Alexander Beletsky's development blog

My profession is engineering

Few Things I Learned From IdeaStrike Project

First of all, I have to say Code52 team is doing just amazing job. It’s very original initiative, cool ideas and highly productive team. Each time they announce next thing to build I have “product envy” inside me. Check out their blog or github account to be updated.

My attention this time was attracted by IdeaStrike project. It suppose to be analog of uservoice for OS community. As always, first release was very fast and I was very curious what’s inside. So, I cloned the repo and did small hacker session. I’ve spend some hours with it and would like to share some initial thoughts.
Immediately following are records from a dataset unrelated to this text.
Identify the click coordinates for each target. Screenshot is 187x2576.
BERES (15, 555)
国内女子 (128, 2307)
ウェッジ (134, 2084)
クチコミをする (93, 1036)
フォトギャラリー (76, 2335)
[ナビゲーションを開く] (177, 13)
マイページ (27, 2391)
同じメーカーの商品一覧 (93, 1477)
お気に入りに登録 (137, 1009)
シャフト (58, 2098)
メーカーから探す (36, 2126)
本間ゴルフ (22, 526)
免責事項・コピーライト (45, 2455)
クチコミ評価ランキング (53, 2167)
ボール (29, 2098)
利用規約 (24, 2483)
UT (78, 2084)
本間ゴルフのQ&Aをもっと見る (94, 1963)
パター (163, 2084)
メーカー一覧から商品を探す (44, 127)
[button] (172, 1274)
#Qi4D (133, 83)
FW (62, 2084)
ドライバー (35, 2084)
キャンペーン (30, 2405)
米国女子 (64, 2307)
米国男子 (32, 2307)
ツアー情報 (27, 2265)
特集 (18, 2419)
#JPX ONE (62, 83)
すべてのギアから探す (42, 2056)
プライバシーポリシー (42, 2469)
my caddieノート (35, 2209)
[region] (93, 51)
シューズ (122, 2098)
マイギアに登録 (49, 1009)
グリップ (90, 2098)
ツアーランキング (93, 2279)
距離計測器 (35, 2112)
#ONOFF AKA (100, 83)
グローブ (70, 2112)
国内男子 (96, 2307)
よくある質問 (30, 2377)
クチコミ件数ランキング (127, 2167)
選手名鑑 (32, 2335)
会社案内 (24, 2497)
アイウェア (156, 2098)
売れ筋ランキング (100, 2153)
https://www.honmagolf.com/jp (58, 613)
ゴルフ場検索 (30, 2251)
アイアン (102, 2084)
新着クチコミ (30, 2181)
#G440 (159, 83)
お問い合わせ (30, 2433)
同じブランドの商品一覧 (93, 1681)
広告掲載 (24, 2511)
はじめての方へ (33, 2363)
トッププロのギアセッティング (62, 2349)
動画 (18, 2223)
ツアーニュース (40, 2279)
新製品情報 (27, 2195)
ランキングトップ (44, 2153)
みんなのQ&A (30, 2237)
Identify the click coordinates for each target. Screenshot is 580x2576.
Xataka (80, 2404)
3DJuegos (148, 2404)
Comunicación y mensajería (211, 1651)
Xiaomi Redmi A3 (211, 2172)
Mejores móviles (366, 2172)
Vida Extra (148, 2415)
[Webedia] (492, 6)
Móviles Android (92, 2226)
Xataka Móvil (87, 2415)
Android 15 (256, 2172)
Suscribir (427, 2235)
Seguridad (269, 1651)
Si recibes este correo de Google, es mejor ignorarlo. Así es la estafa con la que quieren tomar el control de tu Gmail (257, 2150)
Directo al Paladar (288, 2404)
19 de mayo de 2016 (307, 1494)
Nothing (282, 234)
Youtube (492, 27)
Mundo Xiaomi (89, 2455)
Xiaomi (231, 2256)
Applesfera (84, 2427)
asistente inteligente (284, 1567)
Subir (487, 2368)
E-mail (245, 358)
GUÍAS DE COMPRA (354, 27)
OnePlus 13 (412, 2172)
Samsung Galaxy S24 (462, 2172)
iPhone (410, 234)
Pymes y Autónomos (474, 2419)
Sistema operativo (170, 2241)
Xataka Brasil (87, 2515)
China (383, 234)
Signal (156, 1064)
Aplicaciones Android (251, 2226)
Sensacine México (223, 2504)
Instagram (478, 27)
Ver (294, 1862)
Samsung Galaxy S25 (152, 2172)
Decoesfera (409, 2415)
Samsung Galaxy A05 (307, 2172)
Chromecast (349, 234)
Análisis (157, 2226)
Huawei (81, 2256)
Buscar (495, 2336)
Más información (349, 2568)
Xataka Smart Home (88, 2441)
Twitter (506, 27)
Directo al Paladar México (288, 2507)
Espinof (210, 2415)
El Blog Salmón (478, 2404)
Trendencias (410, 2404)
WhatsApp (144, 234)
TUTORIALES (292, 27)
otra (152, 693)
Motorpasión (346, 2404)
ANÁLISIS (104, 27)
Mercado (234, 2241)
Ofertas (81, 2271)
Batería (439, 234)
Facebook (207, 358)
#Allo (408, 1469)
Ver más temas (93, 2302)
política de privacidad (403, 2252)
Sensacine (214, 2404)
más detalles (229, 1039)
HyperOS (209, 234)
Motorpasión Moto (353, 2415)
Build script is small and clean

Project contains build.cmd as I run it downloaded all dependencies by NuGet, build web site and run all unit test. Basically, all you need for any small project. Then I looked inside, it turns out like:

@echo Off
set config=%1
if "%config%" == "" (
   set config=Debug
)

%WINDIR%\Microsoft.NET\Framework\v4.0.30319\msbuild build.proj /p:Configuration="%config%" /t:AppHarbor /m /v:M /fl /flp:LogFile=msbuild.log;Verbosity=Normal /nr:false

At the time I first looked in it also contained small script for running tests, but later they moved that to .csproj as separate target.

Use NuGet without committing to SCM

I was amazed, how fast git repository was cloned and as I checked out packages folder with all dependencies were just empty. How can it be? As I said in #1 as I run build script they just automatically downloaded for me. As it turns out, this is feature of NuGet that allows to work with dependencies, without real necessity of committing those to SCM. This is very cool, especially if you have big project, so cloning and branching appears to be prolonged operations. The implementation details is on nuget site.

Deploy application DB at first launch

IdeaStrike is based on EF 4.3 Beta 1 currently, using Code First approach. EF Code First also includes very cool feature called Migrations. This is something I really lack first time I tried EF Code First approach. You define the Context, DbConfiguration class and migration scripts (that’s also, just a C# code), so at application bootstrap you call the code like:

private static void DoMigrations()
{
    var settings = new IdeastrikeDbConfiguration();
    var migrator = new DbMigrator(settings);
    migrator.Update();
}

The database and schema will be automatically deployed on first application run.

Social login with Janrain

As I clicked to Sign In button, I’ve been showed nice dialog to select my existing social account to login.


social login

JanRain is very cool solution. I remember I tried to investigate something like that for ASP.NET MVC and was really disappointed, because I actually found nothing. For all of existing solutions you have to read OAuth spec and write own code. JanRain does all dirty job for you. As user authorized you receive POST on given URL, with a special token. By given token you request the details about the user, like name and email and so on (see LoginModule.cs). It has fair plans for hobby projects and bloggers.

Bootstrap your CSS and HTML

Bootstrap neither new nor very unique, at least I know several good CSS/HTML frameworks. But IdeaStrike proved one more time - it has no sense to invent the wheel. Take advantage of results produced by people who are smarter than you, that’s the rule of pragmatic programmer.

Dear future me, please never ever again start your application with HTML/CSS from scratch, you can build nothing more as shit. Bootstrap is great for different kind of projects and prototypes. Taking into account number of watches and forks on github I expect even more improvements and features in future.

Nancy as web framework

I’ve heard about Nancy many times, but it’s only now I got a change to touch it. For me it’s just alternative reality comparing to ASP.NET MVC. It is not hard to understand what the code does. It is not hard to apply changes there. You are very explicit of what you are doing, by specifying HTTP verb, route and action as lambda. First class citizen in Nancy is Module, all module’s logic is placed inside the constructor:

public FeatureModule(IIdeaRepository ideas, IFeatureRepository features, IUserRepository users)
    : base("/idea")
{
    _ideas = ideas;
    _features = features;

    this.RequiresAuthentication();

    Post["/{idea}/feature"] = _ =>
    {
        int id = _.Idea;
        var feature = new Feature
                        {
                            Time = DateTime.UtcNow,
                            Text = Request.Form.feature,
                            User = Context.GetCurrentUser(users)
                        };
        _features.Add(id, feature);

        return Response.AsRedirect(string.Format("/idea/{0}#{1}", id, feature.Id));
    };
}

Nancy application could be hosted as ASP.NET / WCF / Self hosted runtimes, it supports different View Engines (including Razor). In short, it is great ALT.NET tool and will find a lot of applications in different projects. More details on Nancy github account.

Conclusions

IdeaStrike is great example of open source project you can learn something from. I would not say I got only positive impressions, moreover there are some obstacles that block me from my normal development flow. I’ll try to share my observations on next blog posts.

NancyFX, probably be my next web framework to learn, since I need to move out of ASP.NET MVC which is comfortable zone for me now. I’ll be keep looking for IdeaStrike and hope to do some pull requests as well.